Stored data entries
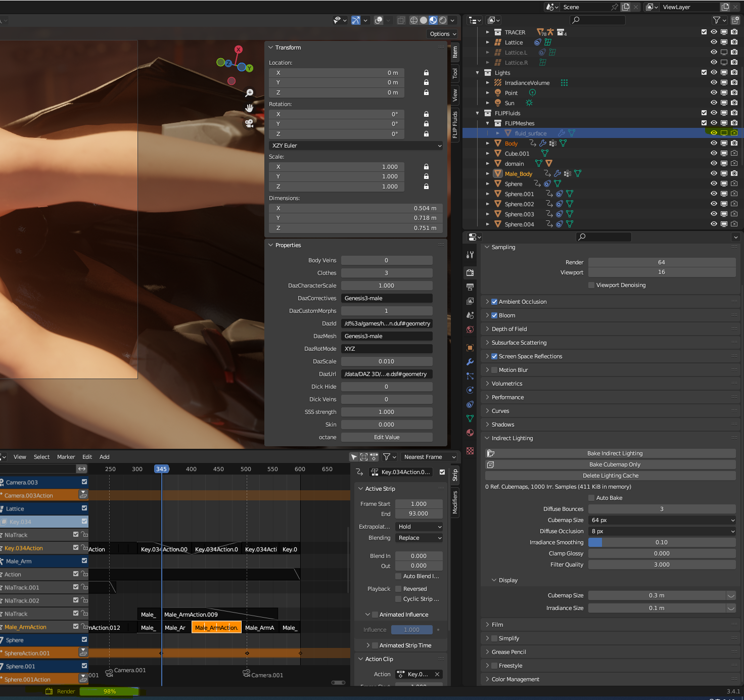The height and width of the screenshot is (700, 744).
Task: Open the Particle Properties tab
Action: (470, 377)
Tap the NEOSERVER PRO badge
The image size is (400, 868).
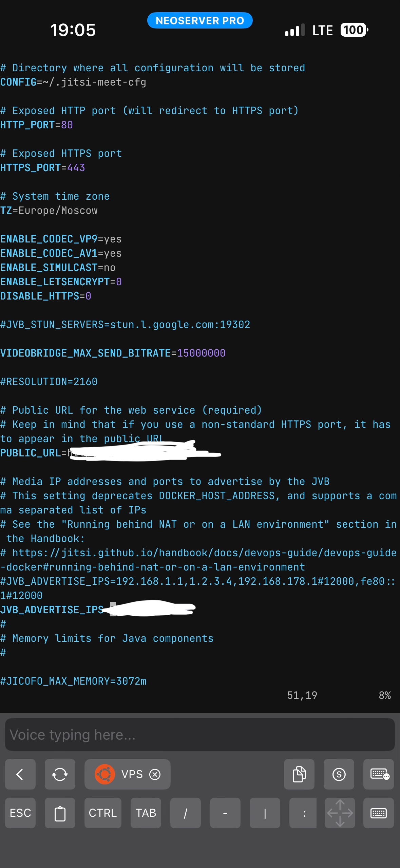click(x=200, y=21)
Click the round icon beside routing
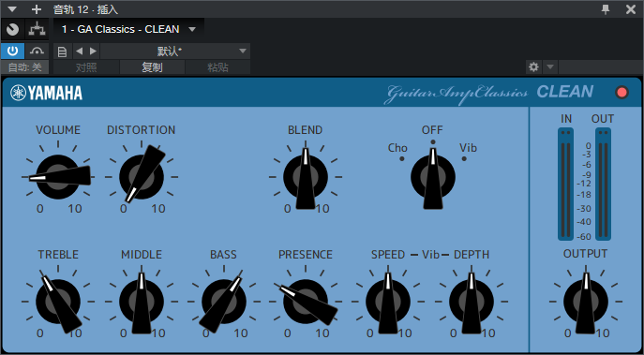Image resolution: width=644 pixels, height=355 pixels. tap(13, 30)
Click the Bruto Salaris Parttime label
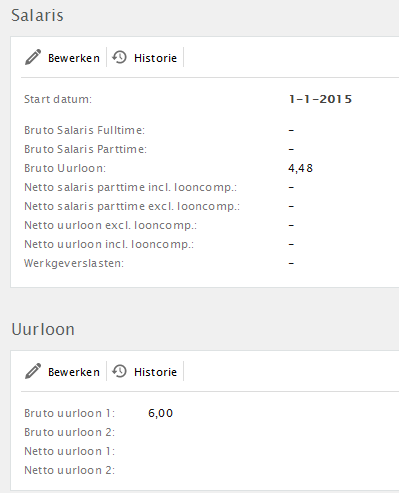399x493 pixels. point(85,149)
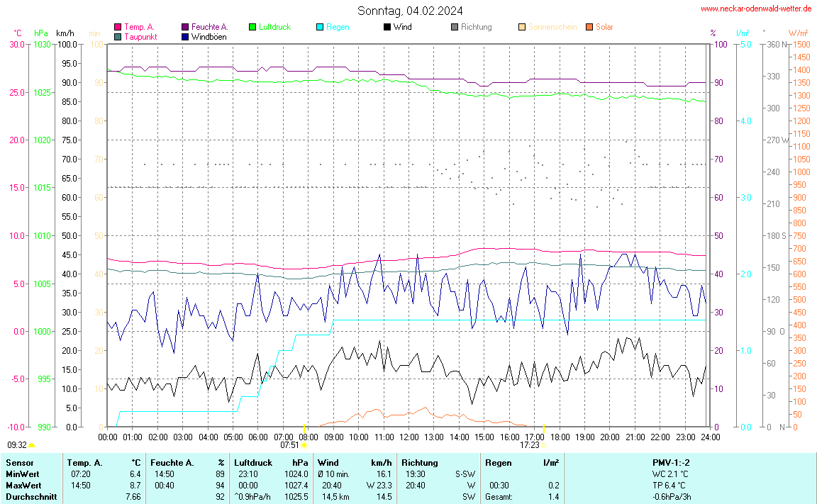The width and height of the screenshot is (817, 504).
Task: Click the dark blue Windböen legend square
Action: (185, 37)
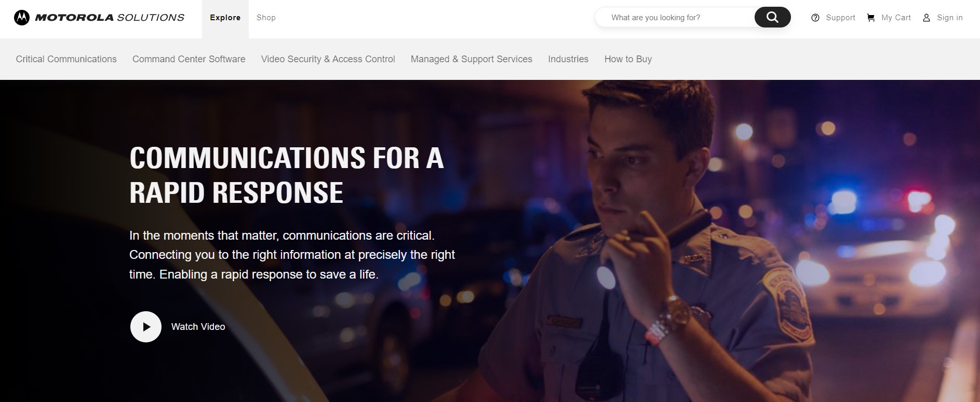Expand the Critical Communications menu

(66, 59)
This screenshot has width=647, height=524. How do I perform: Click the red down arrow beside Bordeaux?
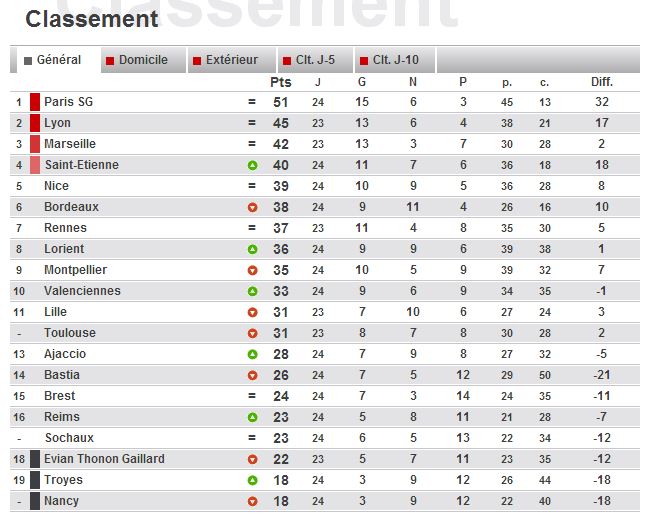click(253, 207)
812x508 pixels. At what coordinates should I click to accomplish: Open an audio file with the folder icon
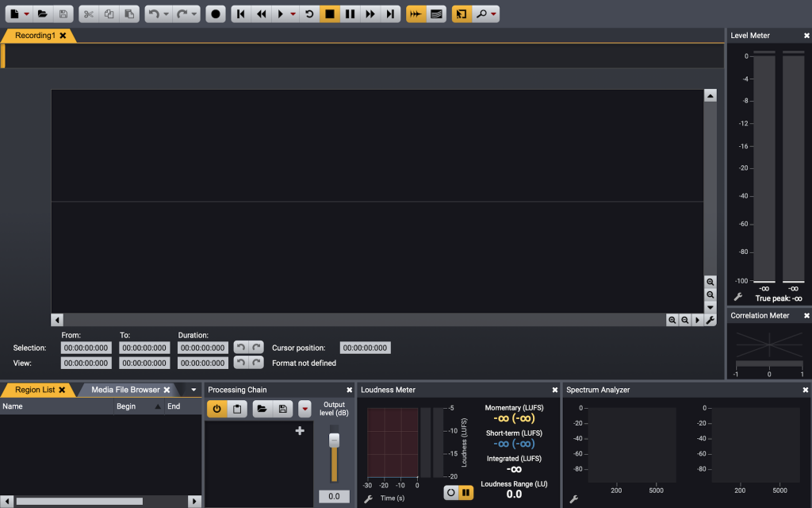[x=43, y=14]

→ **What to do**
Please copy the data above word for word, but only from the line that contains "Click the round icon beside routing" through the final line, both included, and without the pictures.

→ **Written answer**
Click the round icon beside routing
Image resolution: width=644 pixels, height=355 pixels. tap(13, 30)
Click the Bruto Salaris Parttime label
399x493 pixels. point(85,149)
The width and height of the screenshot is (817, 504).
Task: Click the dark blue Windböen legend square
Action: (185, 37)
Expand the Critical Communications menu

(66, 59)
This screenshot has width=647, height=524. How do I perform: Click the red down arrow beside Bordeaux?
click(253, 207)
812x508 pixels. At what coordinates should I click to accomplish: Open an audio file with the folder icon
[x=43, y=14]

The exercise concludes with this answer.